Check out our Associate Opportunities here:


   Complete our Anchor Associate Application while you're there when you see an Associate Role that interests you.


Q  I have a resume do I have to complete your Anchor Associate Application Form?

A You would not ask that question if you had been referred by an existing Associate or Client, or had paid attention and followed directions, the  answer is:Yes, otherwise we can't consider you for any role.

   The ability to pay attention and the ability to follow directions is a critical trait for any Associate, those 2 qualities are needed to qualify for any role.

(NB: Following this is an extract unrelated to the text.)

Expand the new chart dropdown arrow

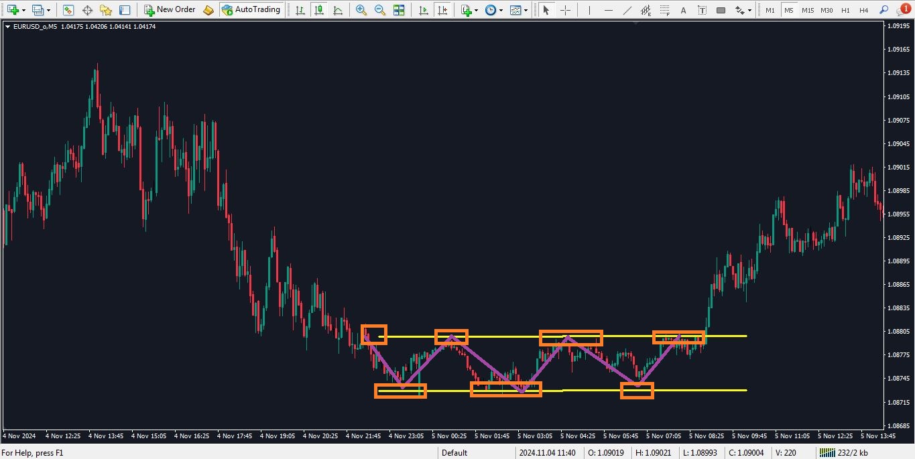[x=24, y=11]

Q Do I have to pay for training?

A No for basic training. There are advanced training programs & masterminds that do have a fee (optional) and some specialized education that does have tuition. Those are covered by our Tuition Reimbursement Program which reimburses you for work related education expenses over and above your pay for work that you complete.



Work from Home FAQ

The work in all of our roles can be done from home, and so can our training as long as you have a quiet place to work with a good reliable phone and internet connection. There is no need in this day and age to be confined to an office.









Role FAQ

All of our roles fall into either the S or B quadrants.

You will be an Independent Contractor in all of our roles with all of the tax and financial benefits that come with it. In business for yourself but not by yourself and living life on your own terms as you work taking care of business every day and building your business as you choose to.
 
   You can choose to move into the B quadrant as a team leader to gain leverage so your income is not solely dependent on the work that you do.
 


Work Avoidance vs Hard Work

   Anyone who has ever worked in a work place with other workers has certainly been around 2 types of people; Slackers who do as little work as they can get away with and Producers that work harder than most. That is not good for the company or the people.

   If you are a Slacker, go away and keep on looking, we are not the place to be, you will not fit in.

   However, If you are a Producer you could fit in.

   We repel slackers and reward producers very well.





Commitment FAQ

Q. Why are you charging a Commitment Fee to become an Associate?

A. To make sure your are Committed and weed you out if you are a weak candidate and not really serious about wanting to work and make a difference for people.

   In order to make it easier for you and us to be certain you are serious and will follow through.

   It is a non refundable payment that is reimbursed over and above payment for the work that you do so it is not a cost.

The only way it can cost you is if you don't follow through for at least 90 days and do some work for Associates or Clients and/or add some Associates and/or Clients.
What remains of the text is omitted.